And you are most likely correct. None of us really have enough time, money, staff, etc.
Yet we are required to do more and more, every day, it seems.
That’s why it makes sense to get good at two things: obtaining resources and using them wisely.
You need to be able to ask for what you need. To negotiate for more. Which is all based on having a sense of what is required.
So you have to have experience. And you need to pay attention while you are working on things now, so that you can understand what the resource requirements might be the next time you need to ask or negotiate.
Experience will help you to become a better negotiator.
But even more important is your ability to use whatever resources you have wisely.

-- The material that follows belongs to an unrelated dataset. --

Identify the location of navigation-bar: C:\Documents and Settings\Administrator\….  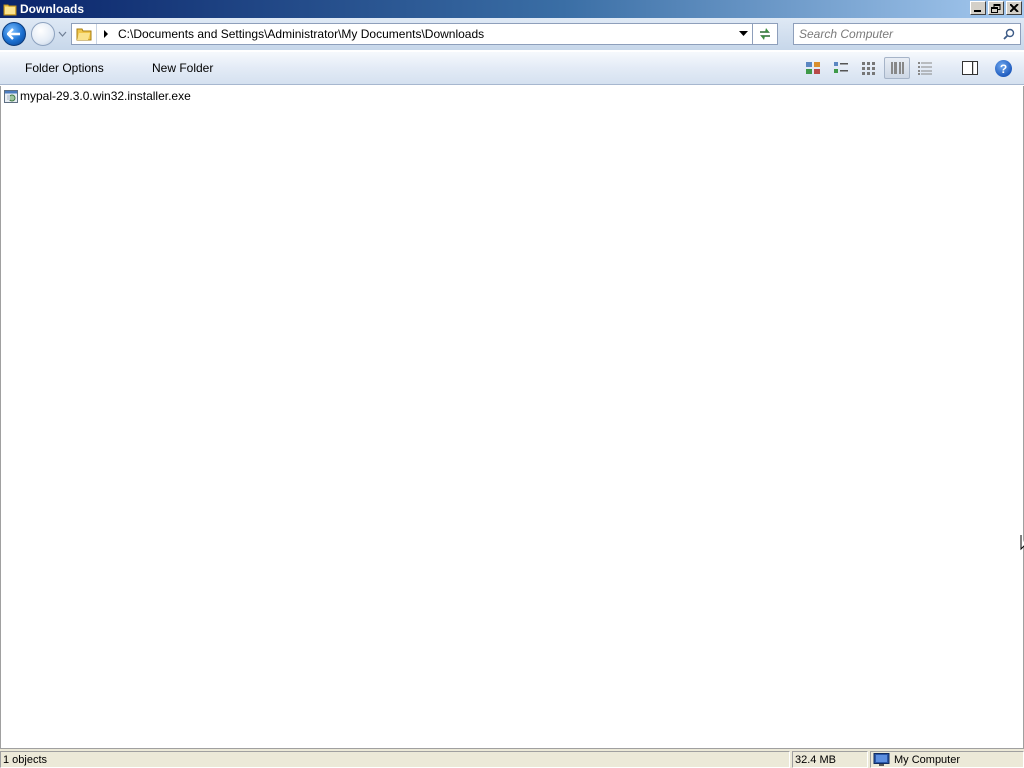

After all, in many cases, no matter how well-informed or good we are at negotiating, obtaining more resources is difficult to impossible.
It’s good to become better at resource management. That opportunity is before us each and every day.
The more efficiently you can use the resources available to you, the better. Always.
Figuring out what’s really important, where the resources are best applied, and how to maximize their impact is crucial.
On a personal level this may amount to managing your time. That’s a limited resource and also one of your most important resources.
To manage it wisely, you can become really good at productivity. You can learn to use your time extremely efficiently. You can get more tasks done in the same amount of time.
But good resource management is more than efficiency.
Because it’s not very helpful to get a lot of tasks done if they are not the right tasks. Becoming better at the selection, prioritization, and sequencing of tasks is the way to take your abilities to the next level.
You can go even further by managing your energy as well as your time. Working on high priority or complex tasks when you have the most energy, when you are at your best, will have a bigger impact than if you simply allowed any old time to work on those tasks.
Even better, you can manage your attention too. High energy time can easily be squandered if you are checking email, answering calls, or otherwise multitasking rather than giving your important work your full attention.
There is always a way to find more to do with less. That’s a challenge worth exploring, and worth getting better at, every day.